- _Task statement_
Copy out every line of the material below without changing anything.

Records from a dataset

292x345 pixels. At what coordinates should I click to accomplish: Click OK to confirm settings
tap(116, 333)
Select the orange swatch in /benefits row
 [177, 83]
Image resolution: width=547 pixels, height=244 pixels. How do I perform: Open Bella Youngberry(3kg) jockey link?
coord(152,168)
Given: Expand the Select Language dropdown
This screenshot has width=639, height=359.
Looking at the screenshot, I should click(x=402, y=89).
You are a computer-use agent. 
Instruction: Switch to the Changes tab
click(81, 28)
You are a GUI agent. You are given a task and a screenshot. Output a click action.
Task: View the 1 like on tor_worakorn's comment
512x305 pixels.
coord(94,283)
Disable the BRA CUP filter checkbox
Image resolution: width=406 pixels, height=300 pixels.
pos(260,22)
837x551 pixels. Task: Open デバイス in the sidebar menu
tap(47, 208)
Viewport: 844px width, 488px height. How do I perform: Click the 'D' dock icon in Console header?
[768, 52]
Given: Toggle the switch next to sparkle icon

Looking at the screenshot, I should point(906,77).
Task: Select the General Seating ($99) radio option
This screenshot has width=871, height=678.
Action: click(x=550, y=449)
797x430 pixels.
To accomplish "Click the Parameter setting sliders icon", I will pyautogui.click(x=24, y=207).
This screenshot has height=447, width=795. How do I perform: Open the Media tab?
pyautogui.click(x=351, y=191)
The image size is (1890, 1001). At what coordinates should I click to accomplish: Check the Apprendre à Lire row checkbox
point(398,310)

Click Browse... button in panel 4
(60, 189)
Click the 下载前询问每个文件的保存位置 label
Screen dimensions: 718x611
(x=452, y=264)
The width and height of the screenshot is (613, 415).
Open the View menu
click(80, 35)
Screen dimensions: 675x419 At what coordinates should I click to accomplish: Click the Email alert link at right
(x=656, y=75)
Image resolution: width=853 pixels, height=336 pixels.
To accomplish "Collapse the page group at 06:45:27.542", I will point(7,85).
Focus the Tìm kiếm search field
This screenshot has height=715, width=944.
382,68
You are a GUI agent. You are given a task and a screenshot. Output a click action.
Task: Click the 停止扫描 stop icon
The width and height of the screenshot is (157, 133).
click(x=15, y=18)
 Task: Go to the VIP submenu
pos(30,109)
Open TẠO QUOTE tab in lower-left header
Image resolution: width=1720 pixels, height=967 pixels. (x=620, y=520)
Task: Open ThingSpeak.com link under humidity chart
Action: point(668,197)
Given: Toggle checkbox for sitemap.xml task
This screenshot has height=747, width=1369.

- _Exercise response_
292x345 pixels. At what coordinates should I click to accomplish: Click OK to confirm settings
tap(116, 333)
Select the orange swatch in /benefits row
 [177, 83]
Image resolution: width=547 pixels, height=244 pixels. How do I perform: Open Bella Youngberry(3kg) jockey link?
coord(152,168)
Given: Expand the Select Language dropdown
This screenshot has width=639, height=359.
Looking at the screenshot, I should click(x=402, y=89).
You are a computer-use agent. 
Instruction: Switch to the Changes tab
click(81, 28)
You are a GUI agent. You are given a task and a screenshot. Output a click action.
Task: View the 1 like on tor_worakorn's comment
512x305 pixels.
coord(94,283)
Disable the BRA CUP filter checkbox
Image resolution: width=406 pixels, height=300 pixels.
pos(260,22)
837x551 pixels. Task: Open デバイス in the sidebar menu
tap(47, 208)
Viewport: 844px width, 488px height. How do I perform: Click the 'D' dock icon in Console header?
[768, 52]
Given: Toggle the switch next to sparkle icon

Looking at the screenshot, I should point(906,77).
Task: Select the General Seating ($99) radio option
This screenshot has width=871, height=678.
Action: click(x=550, y=449)
797x430 pixels.
To accomplish "Click the Parameter setting sliders icon", I will pyautogui.click(x=24, y=207).
This screenshot has height=447, width=795. How do I perform: Open the Media tab?
pyautogui.click(x=351, y=191)
The image size is (1890, 1001). At what coordinates should I click to accomplish: Check the Apprendre à Lire row checkbox
point(398,310)

Click Browse... button in panel 4
(60, 189)
Click the 下载前询问每个文件的保存位置 label
Screen dimensions: 718x611
(x=452, y=264)
The width and height of the screenshot is (613, 415).
Open the View menu
click(80, 35)
Screen dimensions: 675x419 At what coordinates should I click to accomplish: Click the Email alert link at right
(x=656, y=75)
Image resolution: width=853 pixels, height=336 pixels.
To accomplish "Collapse the page group at 06:45:27.542", I will point(7,85).
Focus the Tìm kiếm search field
This screenshot has height=715, width=944.
382,68
You are a GUI agent. You are given a task and a screenshot. Output a click action.
Task: Click the 停止扫描 stop icon
The width and height of the screenshot is (157, 133).
click(x=15, y=18)
 Task: Go to the VIP submenu
pos(30,109)
Open TẠO QUOTE tab in lower-left header
Image resolution: width=1720 pixels, height=967 pixels. (x=620, y=520)
Task: Open ThingSpeak.com link under humidity chart
Action: point(668,197)
Given: Toggle checkbox for sitemap.xml task
This screenshot has height=747, width=1369.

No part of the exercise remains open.